Reporters who cover business and economic affairs were looking forward to the press conference they had been invited to by the government last week since it involved the release of GDP numbers for previous years using a new methodology. The PC, a day before it was scheduled, was abruptly postponed, with no reasons given. It was, the media had been told, to be jointly addressed by the Ministry of Statistics and Programme Implementation and NITI Aayog. However, it appears that at a high-level meeting, which included some non-official economic experts, questions were raised about the figures as well as the methodology. It was decided that more consultations would be required, but the main issue seems to be that the back series figures shows the UPA government doing better than the NDA in terms of growth numbers. The nervousness is understandable considering it has just emerged from a bruising public battle with the RBI. Additionally, over 60 former civil servants, most with impeccable credentials, have written an open letter to the Comptroller and Auditor General about the delay in the audit reports on demonetisation and the Rafale deal. A copy of the letter has been sent to the President of India. The civil servants point out that the status of the audit “is unclear”. The letter mentions: “…an impression is gaining ground that the CAG is deliberately delaying its audit reports on demonetisation and the Rafale deal till after the May 2019 elections so as not to embarrass the present government.”

Time for Turncoats

An earlier snippet carried in Durbar had pointed out that the upcoming assembly polls in five states would test Rahul Gandhi’s publicly declared resolve of denying tickets to paradropped candidates who had joined the Congress ahead of the polls. The list of candidates declared by the party for Madhya Pra­desh shows that Rahul has failed in living up to the promise, bogged down by arguments of political necessity pushed by state unit chief Kamal Nath and chief ministerial hopeful Jyotiraditya Scindia.

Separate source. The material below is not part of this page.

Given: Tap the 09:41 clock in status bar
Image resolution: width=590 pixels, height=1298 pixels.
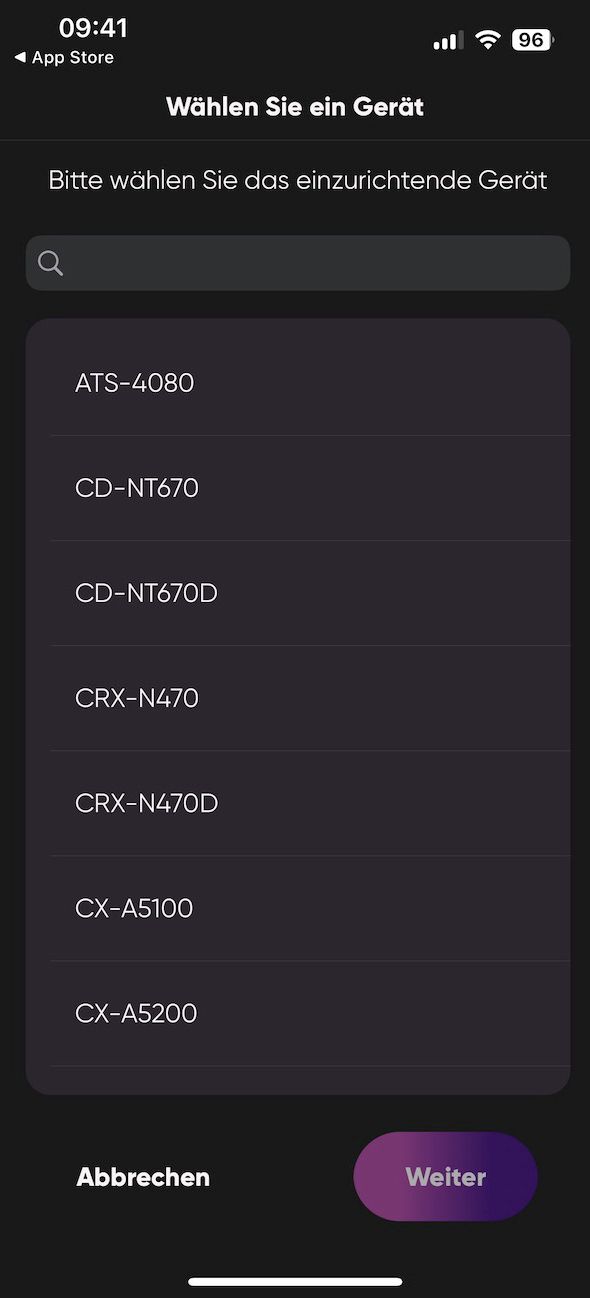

Nath orchestrated the induction of chief minister Shivraj Singh Chouhan’s brother-in-law, Sanjay Singh Masani, into the Congress. Funnily enough, Masani said that he was quitting the BJP because Shivraj was giving tickets to dynasts but denying them to “dedicated workers like me”. The Congress obliged Masani by fielding him from the Waraseoni seat. Another high-profile turncoat in the Congress list is Sartaj Singh who the BJP refused to renominate from the Seoni Malwa seat which he had won in 2013. A former minister in the Shivraj cabinet, Singh cried publicly after being denied a BJP ticket and announced to quit the party. Just 15 minutes later, he had joined the Congress and, later in the day, made a candidate from Hoshangabad. The Congress’s list also includes a former BSP MLA and another who had quit the SP.